**Task objective**
Copy the part of the listing that opens with the line containing "Task: Open the second DALL·E poodle thumbnail" and closes with the line containing "coord(257,125)", substituting "desktop agent" for every "GUI agent" and keeping everything else unchanged.

--- Begin Recorded data ---

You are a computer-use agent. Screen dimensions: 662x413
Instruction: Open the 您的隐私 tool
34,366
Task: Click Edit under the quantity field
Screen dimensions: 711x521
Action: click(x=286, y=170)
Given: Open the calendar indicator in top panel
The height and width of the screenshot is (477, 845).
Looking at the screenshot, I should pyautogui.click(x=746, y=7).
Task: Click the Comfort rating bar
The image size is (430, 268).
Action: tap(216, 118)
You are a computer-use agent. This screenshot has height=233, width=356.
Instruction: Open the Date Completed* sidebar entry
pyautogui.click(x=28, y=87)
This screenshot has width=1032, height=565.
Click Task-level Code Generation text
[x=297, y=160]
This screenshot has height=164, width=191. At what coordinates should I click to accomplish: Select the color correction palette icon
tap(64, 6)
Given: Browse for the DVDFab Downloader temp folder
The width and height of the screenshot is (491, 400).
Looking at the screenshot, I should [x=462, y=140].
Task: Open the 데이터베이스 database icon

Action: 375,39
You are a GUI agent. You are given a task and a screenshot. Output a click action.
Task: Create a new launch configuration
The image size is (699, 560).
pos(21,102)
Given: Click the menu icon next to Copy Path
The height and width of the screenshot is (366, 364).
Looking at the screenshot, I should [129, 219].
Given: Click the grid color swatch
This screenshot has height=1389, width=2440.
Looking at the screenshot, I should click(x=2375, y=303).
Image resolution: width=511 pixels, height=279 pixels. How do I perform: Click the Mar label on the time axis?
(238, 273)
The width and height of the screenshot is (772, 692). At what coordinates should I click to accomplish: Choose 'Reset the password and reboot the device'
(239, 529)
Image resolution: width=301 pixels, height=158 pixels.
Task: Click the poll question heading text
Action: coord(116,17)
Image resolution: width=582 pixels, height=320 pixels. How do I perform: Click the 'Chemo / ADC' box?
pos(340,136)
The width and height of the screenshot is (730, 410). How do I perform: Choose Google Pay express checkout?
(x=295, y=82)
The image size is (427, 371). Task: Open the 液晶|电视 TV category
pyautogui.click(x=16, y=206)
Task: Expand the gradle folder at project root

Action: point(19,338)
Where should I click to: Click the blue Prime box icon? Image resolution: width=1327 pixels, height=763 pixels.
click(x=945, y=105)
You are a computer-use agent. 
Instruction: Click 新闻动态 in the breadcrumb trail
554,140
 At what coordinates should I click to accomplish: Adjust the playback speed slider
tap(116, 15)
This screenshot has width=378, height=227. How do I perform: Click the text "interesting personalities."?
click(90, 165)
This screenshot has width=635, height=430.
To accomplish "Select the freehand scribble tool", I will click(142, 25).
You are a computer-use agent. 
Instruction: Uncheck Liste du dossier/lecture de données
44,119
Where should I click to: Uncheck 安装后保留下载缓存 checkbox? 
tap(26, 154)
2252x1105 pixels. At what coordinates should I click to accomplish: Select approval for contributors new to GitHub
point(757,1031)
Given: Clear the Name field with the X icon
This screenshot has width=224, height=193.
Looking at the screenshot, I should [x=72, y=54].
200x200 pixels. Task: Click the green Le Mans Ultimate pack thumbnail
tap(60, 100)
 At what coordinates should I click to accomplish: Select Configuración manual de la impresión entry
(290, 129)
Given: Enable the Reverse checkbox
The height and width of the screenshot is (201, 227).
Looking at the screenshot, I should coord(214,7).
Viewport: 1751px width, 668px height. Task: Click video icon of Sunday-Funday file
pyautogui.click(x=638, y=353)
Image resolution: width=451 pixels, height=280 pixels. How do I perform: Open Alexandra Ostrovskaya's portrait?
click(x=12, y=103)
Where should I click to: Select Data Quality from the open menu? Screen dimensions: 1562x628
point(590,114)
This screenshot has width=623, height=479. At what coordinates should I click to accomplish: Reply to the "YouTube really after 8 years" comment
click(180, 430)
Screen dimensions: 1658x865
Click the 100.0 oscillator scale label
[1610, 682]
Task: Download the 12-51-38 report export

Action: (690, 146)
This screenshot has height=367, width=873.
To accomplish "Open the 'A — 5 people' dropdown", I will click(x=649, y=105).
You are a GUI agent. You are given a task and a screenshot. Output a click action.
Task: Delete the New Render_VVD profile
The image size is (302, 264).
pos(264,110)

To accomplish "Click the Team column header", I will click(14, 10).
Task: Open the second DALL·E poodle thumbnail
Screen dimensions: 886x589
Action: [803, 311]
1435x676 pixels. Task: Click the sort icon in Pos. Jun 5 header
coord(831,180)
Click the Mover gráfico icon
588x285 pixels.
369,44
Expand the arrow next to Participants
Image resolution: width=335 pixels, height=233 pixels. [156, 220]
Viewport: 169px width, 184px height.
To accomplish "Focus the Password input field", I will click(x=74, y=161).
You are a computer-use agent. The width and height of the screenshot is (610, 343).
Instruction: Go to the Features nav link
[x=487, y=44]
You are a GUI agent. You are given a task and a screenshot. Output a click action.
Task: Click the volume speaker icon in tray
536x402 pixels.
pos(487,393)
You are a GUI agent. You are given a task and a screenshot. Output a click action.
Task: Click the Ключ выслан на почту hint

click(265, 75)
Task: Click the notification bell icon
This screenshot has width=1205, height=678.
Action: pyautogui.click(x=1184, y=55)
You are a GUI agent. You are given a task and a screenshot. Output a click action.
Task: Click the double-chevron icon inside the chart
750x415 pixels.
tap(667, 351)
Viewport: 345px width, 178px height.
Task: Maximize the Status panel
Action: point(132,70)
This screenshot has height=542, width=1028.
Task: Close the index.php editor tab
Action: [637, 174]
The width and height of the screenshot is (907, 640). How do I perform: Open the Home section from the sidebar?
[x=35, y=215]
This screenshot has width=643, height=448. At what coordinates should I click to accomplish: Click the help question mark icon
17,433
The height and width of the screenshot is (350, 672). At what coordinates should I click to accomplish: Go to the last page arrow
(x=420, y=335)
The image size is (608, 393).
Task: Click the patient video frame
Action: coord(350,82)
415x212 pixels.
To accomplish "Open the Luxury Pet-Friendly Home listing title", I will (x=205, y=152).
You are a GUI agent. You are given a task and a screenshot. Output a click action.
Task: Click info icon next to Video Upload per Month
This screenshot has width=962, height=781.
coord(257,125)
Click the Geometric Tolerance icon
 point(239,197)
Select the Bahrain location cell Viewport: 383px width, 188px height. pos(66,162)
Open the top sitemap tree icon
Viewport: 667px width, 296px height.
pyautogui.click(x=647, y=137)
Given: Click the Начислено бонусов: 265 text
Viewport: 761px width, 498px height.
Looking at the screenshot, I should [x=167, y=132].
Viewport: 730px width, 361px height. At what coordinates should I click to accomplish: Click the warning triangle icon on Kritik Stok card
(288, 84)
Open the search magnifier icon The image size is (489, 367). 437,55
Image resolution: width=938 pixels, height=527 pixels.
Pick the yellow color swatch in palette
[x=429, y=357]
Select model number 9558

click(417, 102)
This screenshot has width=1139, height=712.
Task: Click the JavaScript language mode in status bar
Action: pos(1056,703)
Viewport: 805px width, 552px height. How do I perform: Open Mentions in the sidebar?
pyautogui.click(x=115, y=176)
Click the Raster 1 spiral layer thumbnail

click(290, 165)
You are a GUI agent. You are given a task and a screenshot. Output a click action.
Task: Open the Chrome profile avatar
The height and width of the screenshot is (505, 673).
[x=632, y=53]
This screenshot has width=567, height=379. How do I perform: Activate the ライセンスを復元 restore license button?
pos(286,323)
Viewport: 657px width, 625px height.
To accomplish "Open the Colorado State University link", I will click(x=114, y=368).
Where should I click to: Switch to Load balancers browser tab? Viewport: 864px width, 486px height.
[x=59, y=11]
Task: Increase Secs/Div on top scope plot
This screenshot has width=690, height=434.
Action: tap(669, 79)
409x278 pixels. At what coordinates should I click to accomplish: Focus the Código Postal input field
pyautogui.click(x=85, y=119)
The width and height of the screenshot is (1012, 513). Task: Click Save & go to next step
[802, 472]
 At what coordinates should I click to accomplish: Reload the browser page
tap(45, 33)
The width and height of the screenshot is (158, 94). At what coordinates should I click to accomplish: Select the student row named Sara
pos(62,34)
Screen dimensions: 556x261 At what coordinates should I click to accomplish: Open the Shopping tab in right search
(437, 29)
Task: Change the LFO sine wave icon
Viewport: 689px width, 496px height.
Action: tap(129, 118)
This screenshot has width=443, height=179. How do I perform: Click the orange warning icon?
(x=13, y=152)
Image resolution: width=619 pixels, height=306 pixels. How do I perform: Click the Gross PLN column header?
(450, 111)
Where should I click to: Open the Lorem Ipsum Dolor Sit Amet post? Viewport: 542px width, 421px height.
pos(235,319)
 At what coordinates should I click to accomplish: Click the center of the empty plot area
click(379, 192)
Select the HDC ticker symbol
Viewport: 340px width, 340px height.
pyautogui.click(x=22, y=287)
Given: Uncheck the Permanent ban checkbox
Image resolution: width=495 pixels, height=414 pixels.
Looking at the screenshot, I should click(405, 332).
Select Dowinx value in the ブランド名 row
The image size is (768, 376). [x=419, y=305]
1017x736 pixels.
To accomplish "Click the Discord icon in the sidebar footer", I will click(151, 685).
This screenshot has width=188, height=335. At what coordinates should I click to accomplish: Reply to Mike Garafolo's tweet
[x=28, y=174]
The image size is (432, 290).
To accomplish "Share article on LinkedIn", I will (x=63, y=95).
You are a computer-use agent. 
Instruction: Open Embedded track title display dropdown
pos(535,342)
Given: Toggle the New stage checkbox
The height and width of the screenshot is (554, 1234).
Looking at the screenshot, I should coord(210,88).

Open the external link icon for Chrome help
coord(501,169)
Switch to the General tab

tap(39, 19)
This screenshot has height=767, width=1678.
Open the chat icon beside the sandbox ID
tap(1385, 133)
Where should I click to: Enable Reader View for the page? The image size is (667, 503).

--- End Recorded data ---

**The completed task**
Task: Open the second DALL·E poodle thumbnail
Screen dimensions: 886x589
Action: [803, 311]
1435x676 pixels. Task: Click the sort icon in Pos. Jun 5 header
coord(831,180)
Click the Mover gráfico icon
588x285 pixels.
369,44
Expand the arrow next to Participants
Image resolution: width=335 pixels, height=233 pixels. [156, 220]
Viewport: 169px width, 184px height.
To accomplish "Focus the Password input field", I will click(x=74, y=161).
You are a computer-use agent. The width and height of the screenshot is (610, 343).
Instruction: Go to the Features nav link
[x=487, y=44]
You are a desktop agent. You are given a task and a screenshot. Output a click action.
Task: Click the volume speaker icon in tray
536x402 pixels.
pos(487,393)
You are a desktop agent. You are given a task and a screenshot. Output a click action.
Task: Click the Ключ выслан на почту hint

click(265, 75)
Task: Click the notification bell icon
This screenshot has width=1205, height=678.
Action: pyautogui.click(x=1184, y=55)
You are a desktop agent. You are given a task and a screenshot. Output a click action.
Task: Click the double-chevron icon inside the chart
750x415 pixels.
tap(667, 351)
Viewport: 345px width, 178px height.
Task: Maximize the Status panel
Action: point(132,70)
This screenshot has height=542, width=1028.
Task: Close the index.php editor tab
Action: [637, 174]
The width and height of the screenshot is (907, 640). How do I perform: Open the Home section from the sidebar?
[x=35, y=215]
This screenshot has width=643, height=448. At what coordinates should I click to accomplish: Click the help question mark icon
17,433
The height and width of the screenshot is (350, 672). At what coordinates should I click to accomplish: Go to the last page arrow
(x=420, y=335)
The image size is (608, 393).
Task: Click the patient video frame
Action: coord(350,82)
415x212 pixels.
To accomplish "Open the Luxury Pet-Friendly Home listing title", I will (x=205, y=152).
You are a desktop agent. You are given a task and a screenshot. Output a click action.
Task: Click info icon next to Video Upload per Month
This screenshot has width=962, height=781.
coord(257,125)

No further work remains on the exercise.